### Request:
Reproduce the text of all the items below word for word, omitting the pictures.

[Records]
[START]

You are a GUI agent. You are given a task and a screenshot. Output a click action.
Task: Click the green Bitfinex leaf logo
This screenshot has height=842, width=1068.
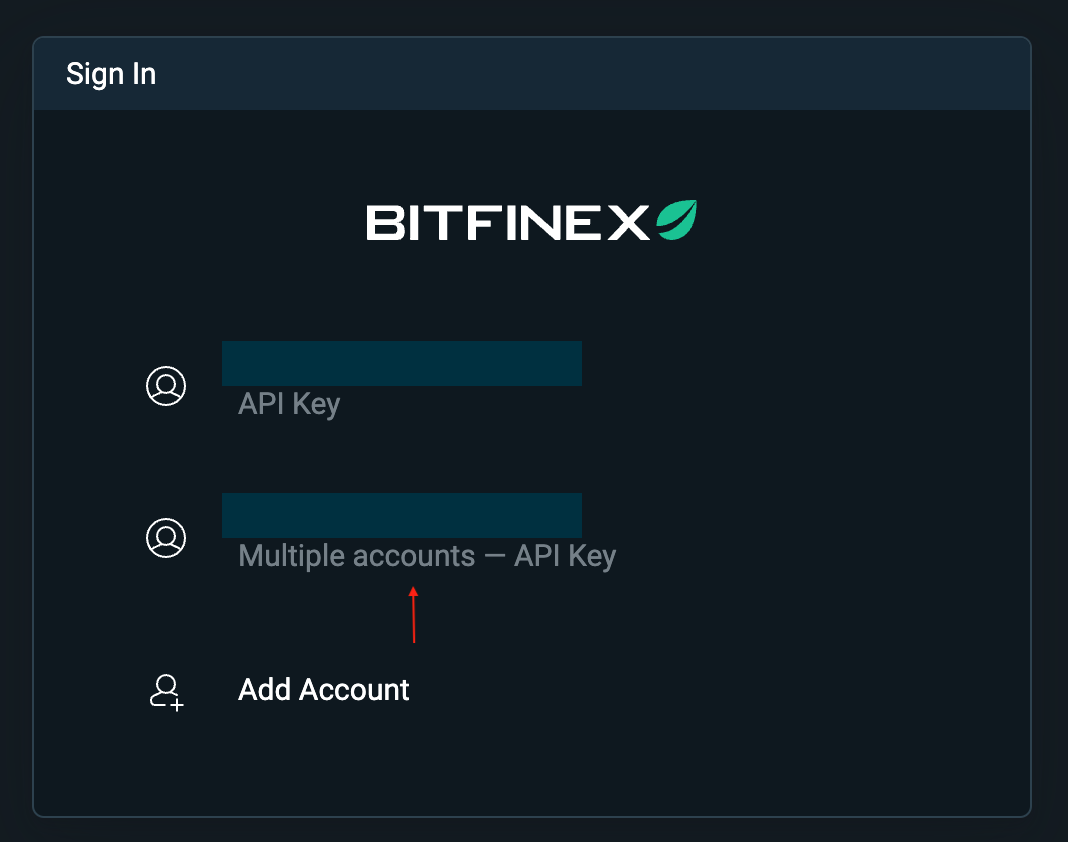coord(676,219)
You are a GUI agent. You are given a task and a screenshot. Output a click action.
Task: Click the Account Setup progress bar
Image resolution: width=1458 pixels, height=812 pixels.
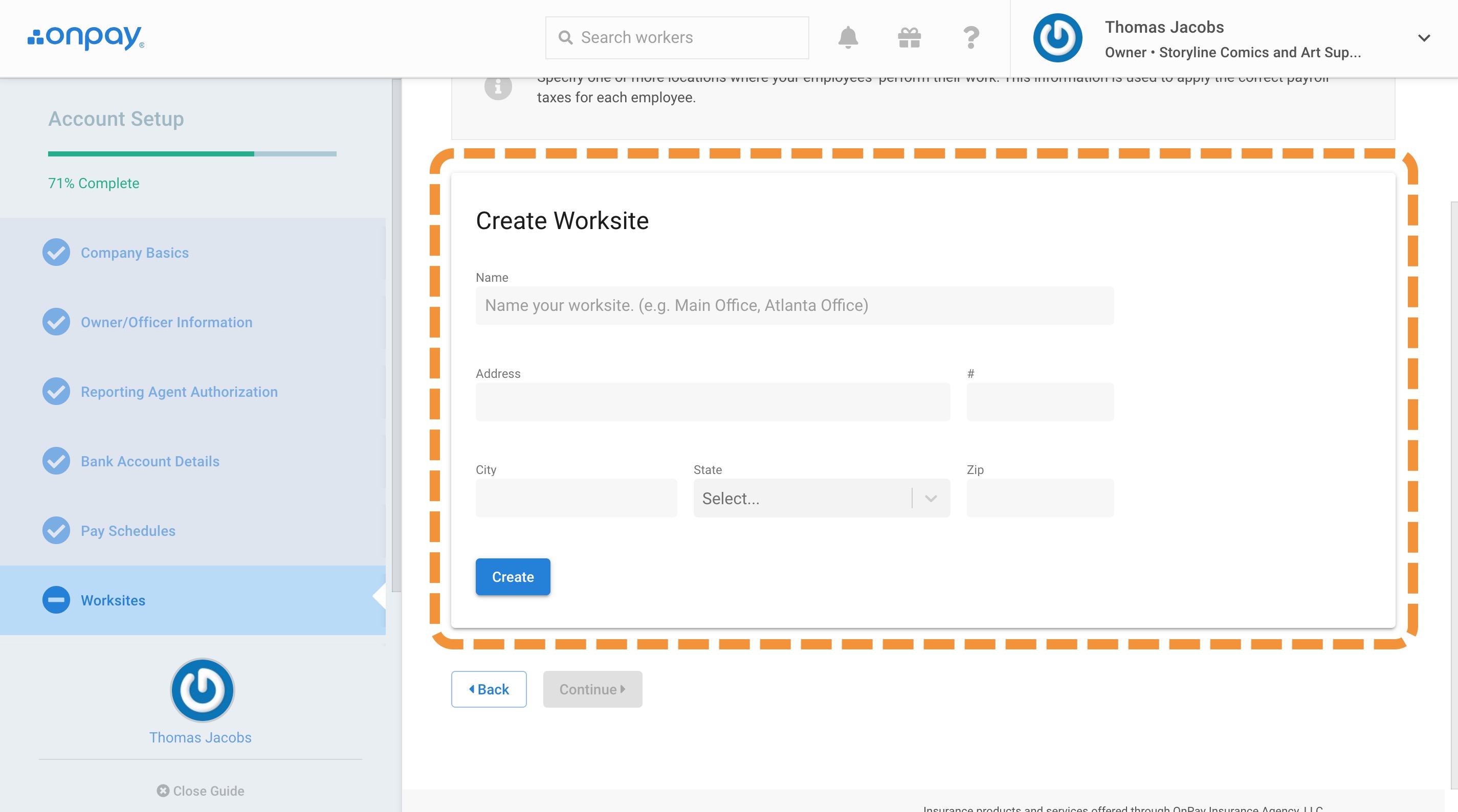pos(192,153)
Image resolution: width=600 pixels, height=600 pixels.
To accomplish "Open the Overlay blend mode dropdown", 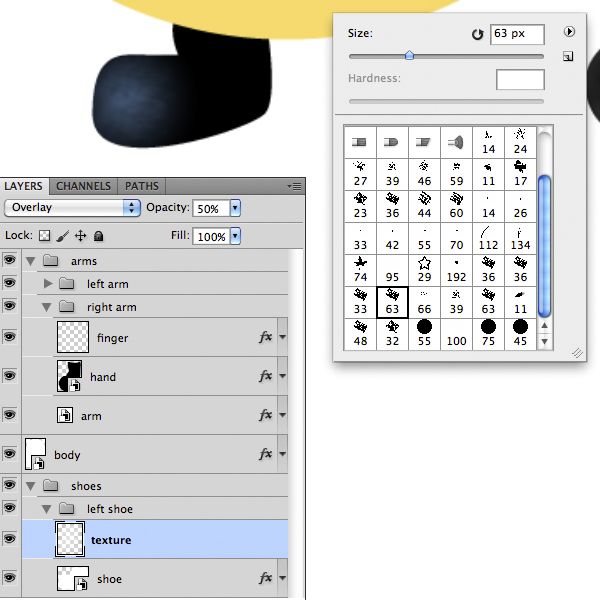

[END]

### Result of the task:
You are a GUI agent. You are given a task and a screenshot. Output a click action.
Task: Click the green Bitfinex leaf logo
This screenshot has height=842, width=1068.
coord(676,219)
You are a GUI agent. You are given a task and a screenshot. Output a click action.
Task: Click the Account Setup progress bar
Image resolution: width=1458 pixels, height=812 pixels.
pos(192,153)
Image resolution: width=600 pixels, height=600 pixels.
To accomplish "Open the Overlay blend mode dropdown", 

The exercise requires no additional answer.